> [What to do]: Your output is the line containing "Open the Dosya menu tab" plus all lines after it to the end of the records, reproduced exactly, with nothing else.

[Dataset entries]

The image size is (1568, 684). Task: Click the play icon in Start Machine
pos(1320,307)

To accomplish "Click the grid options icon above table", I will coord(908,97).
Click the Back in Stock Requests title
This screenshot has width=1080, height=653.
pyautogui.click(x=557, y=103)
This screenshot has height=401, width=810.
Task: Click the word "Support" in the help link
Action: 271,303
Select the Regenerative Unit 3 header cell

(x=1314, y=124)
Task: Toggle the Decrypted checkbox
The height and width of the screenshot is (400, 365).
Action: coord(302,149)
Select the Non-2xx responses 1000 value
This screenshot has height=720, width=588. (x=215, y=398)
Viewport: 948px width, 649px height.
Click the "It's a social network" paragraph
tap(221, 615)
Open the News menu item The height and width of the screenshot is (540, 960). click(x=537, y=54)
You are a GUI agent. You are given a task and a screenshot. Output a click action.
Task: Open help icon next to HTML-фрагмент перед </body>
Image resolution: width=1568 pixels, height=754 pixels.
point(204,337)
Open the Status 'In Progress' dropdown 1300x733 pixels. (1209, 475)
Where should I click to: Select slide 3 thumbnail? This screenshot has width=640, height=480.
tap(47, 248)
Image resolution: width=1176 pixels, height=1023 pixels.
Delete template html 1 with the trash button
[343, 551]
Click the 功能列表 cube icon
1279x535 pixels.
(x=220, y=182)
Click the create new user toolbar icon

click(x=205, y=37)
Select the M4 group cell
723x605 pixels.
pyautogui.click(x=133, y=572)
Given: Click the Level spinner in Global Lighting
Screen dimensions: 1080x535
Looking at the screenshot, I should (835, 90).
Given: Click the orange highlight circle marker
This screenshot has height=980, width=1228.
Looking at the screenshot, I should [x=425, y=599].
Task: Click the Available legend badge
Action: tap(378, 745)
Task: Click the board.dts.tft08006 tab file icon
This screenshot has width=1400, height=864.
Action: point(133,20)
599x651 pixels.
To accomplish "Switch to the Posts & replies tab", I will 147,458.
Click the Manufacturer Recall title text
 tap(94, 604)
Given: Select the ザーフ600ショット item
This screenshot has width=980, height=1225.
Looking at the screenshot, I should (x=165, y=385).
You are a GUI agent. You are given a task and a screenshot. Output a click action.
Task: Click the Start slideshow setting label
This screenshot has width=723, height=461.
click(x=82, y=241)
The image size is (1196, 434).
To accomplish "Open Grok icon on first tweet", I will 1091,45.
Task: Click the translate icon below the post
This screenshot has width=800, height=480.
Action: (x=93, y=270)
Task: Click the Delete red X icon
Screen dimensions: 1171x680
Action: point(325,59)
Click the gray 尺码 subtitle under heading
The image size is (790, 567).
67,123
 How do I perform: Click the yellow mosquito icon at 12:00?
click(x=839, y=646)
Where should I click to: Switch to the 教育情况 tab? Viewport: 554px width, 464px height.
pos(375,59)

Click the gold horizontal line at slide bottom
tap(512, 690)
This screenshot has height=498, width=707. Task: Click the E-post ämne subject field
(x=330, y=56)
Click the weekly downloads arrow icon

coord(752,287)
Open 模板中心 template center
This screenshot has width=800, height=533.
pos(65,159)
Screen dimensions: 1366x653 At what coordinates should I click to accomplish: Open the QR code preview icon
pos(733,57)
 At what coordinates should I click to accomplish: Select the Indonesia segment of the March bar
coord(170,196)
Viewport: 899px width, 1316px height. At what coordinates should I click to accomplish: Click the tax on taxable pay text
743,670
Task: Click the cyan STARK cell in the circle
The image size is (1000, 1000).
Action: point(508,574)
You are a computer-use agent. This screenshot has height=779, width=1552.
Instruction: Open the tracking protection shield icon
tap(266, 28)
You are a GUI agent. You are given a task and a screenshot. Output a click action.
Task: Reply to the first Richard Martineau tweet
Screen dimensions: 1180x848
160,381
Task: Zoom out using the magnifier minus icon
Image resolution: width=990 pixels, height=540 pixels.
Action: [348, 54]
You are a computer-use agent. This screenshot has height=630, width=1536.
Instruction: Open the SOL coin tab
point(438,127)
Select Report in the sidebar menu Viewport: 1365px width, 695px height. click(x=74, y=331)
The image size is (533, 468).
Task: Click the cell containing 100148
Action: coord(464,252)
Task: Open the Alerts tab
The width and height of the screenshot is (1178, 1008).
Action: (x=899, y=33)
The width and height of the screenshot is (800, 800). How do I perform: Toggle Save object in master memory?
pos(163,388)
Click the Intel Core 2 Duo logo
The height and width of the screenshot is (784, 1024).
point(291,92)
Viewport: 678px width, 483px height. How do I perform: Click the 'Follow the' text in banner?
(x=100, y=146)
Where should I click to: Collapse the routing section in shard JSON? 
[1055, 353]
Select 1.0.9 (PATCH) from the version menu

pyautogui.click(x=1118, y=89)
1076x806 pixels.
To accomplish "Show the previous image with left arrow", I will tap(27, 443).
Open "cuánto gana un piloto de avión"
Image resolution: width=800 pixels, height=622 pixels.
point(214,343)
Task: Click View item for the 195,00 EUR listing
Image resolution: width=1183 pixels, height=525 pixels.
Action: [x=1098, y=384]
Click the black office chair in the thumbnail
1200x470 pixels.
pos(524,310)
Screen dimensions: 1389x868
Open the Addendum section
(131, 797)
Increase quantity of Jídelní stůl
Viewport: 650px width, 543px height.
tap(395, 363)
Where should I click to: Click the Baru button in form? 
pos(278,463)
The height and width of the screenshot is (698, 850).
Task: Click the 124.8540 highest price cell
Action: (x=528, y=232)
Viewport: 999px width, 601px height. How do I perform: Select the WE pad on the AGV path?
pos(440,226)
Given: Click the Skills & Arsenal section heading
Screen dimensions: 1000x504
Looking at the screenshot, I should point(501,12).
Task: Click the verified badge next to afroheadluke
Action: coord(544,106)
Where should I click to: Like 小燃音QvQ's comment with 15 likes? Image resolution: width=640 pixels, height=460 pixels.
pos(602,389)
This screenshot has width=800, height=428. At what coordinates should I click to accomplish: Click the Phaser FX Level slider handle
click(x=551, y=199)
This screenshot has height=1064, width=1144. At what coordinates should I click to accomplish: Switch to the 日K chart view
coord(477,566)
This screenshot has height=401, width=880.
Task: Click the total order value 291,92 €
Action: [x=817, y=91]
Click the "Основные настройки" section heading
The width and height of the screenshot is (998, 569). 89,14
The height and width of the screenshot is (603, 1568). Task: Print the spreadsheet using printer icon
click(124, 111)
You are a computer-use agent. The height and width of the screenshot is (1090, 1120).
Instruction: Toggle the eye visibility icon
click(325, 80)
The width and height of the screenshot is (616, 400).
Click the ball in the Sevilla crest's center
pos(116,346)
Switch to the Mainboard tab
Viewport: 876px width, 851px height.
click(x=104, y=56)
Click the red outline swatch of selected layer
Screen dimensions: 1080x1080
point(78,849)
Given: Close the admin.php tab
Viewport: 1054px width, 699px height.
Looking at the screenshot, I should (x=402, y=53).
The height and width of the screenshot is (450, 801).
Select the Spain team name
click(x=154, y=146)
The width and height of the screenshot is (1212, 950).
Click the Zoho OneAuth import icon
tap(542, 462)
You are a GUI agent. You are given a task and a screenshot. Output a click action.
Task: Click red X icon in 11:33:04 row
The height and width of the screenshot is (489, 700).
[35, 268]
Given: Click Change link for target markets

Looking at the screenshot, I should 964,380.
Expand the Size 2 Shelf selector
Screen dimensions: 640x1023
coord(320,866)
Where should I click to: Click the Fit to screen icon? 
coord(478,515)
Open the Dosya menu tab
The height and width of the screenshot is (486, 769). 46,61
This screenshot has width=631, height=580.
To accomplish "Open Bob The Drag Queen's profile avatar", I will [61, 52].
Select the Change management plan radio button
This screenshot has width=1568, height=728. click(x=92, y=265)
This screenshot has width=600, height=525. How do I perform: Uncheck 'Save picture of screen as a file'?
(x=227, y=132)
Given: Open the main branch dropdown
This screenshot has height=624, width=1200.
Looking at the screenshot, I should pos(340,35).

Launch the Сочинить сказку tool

> [Output for this exercise]:
Open the Dosya menu tab
The height and width of the screenshot is (486, 769). 46,61
This screenshot has width=631, height=580.
To accomplish "Open Bob The Drag Queen's profile avatar", I will [61, 52].
Select the Change management plan radio button
This screenshot has width=1568, height=728. click(x=92, y=265)
This screenshot has width=600, height=525. How do I perform: Uncheck 'Save picture of screen as a file'?
(x=227, y=132)
Given: Open the main branch dropdown
This screenshot has height=624, width=1200.
Looking at the screenshot, I should pos(340,35).

Launch the Сочинить сказку tool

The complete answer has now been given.